Algorithms to enumerate superspecial Howe curves of genus 4

TL;DR

This paper introduces algorithms for enumerating superspecial Howe curves of genus 4, compares their efficiency, and demonstrates the existence of such curves in various characteristics.

Contribution

It presents two novel algorithms for finding and enumerating Howe curves, with a detailed complexity analysis and practical implementation results.

Findings

The Richelot isogeny-based algorithm is more efficient for enumeration.

Superspecial Howe curves of genus 4 exist for all primes between 8 and 20000.

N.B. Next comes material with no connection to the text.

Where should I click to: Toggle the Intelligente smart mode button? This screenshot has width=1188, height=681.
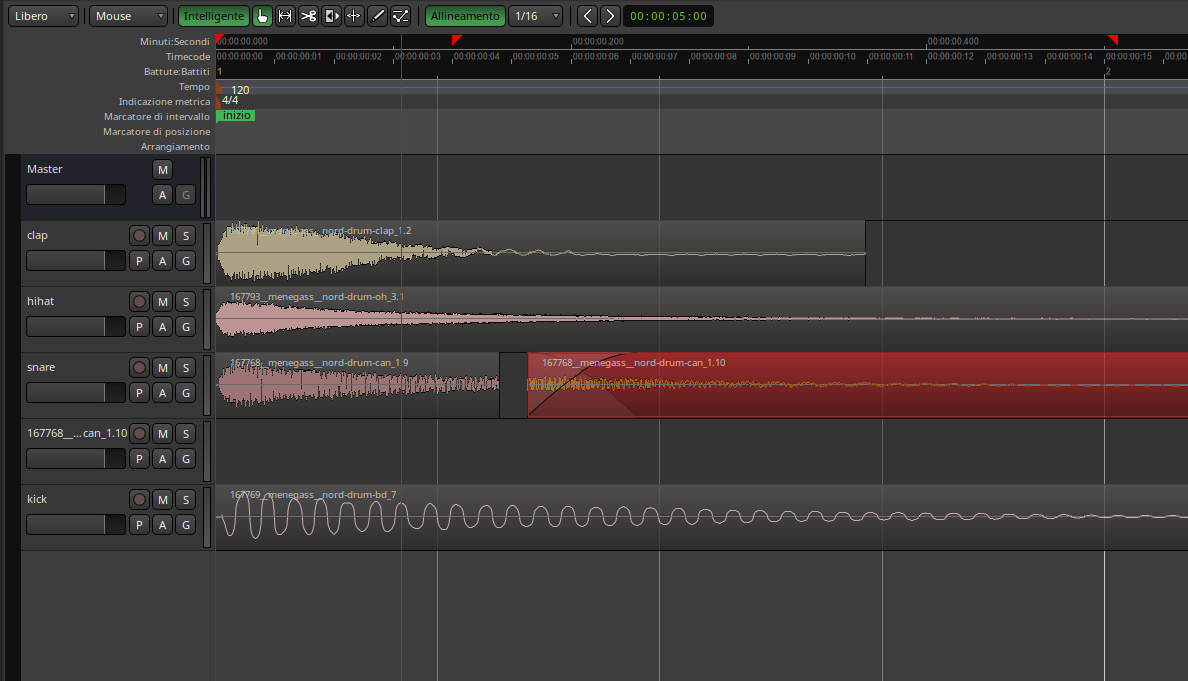tap(213, 16)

The paper provides a practical approach to classify these curves in characteristic p.

Abstract

A Howe curve is a curve of genus $4$ obtained as the fiber product of two genus-$1$ double covers of $\mathbf{P}^1$. In this paper, we present a simple algorithm for testing isomorphism of Howe curves, and we propose two main algorithms for finding and enumerating these curves: One involves solving multivariate systems coming from Cartier--Manin matrices, while the other uses Richelot isogenies of curves of genus $2$. Comparing the two algorithms by implementation and by complexity analyses, we conclude that the latter enumerates curves more efficiently. Using these algorithms, we show that there exist superspecial curves of genus $4$ in characteristic $p$ for every prime $p$ with $7 < p < 20000$.